- _TASK_: Each record must appear in the answer exactly as given.

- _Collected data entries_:
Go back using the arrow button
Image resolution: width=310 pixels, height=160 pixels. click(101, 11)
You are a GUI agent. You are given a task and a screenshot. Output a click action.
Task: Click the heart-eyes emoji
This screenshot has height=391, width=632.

- _TASK RESULT_:
Go back using the arrow button
Image resolution: width=310 pixels, height=160 pixels. click(101, 11)
You are a GUI agent. You are given a task and a screenshot. Output a click action.
Task: Click the heart-eyes emoji
This screenshot has height=391, width=632.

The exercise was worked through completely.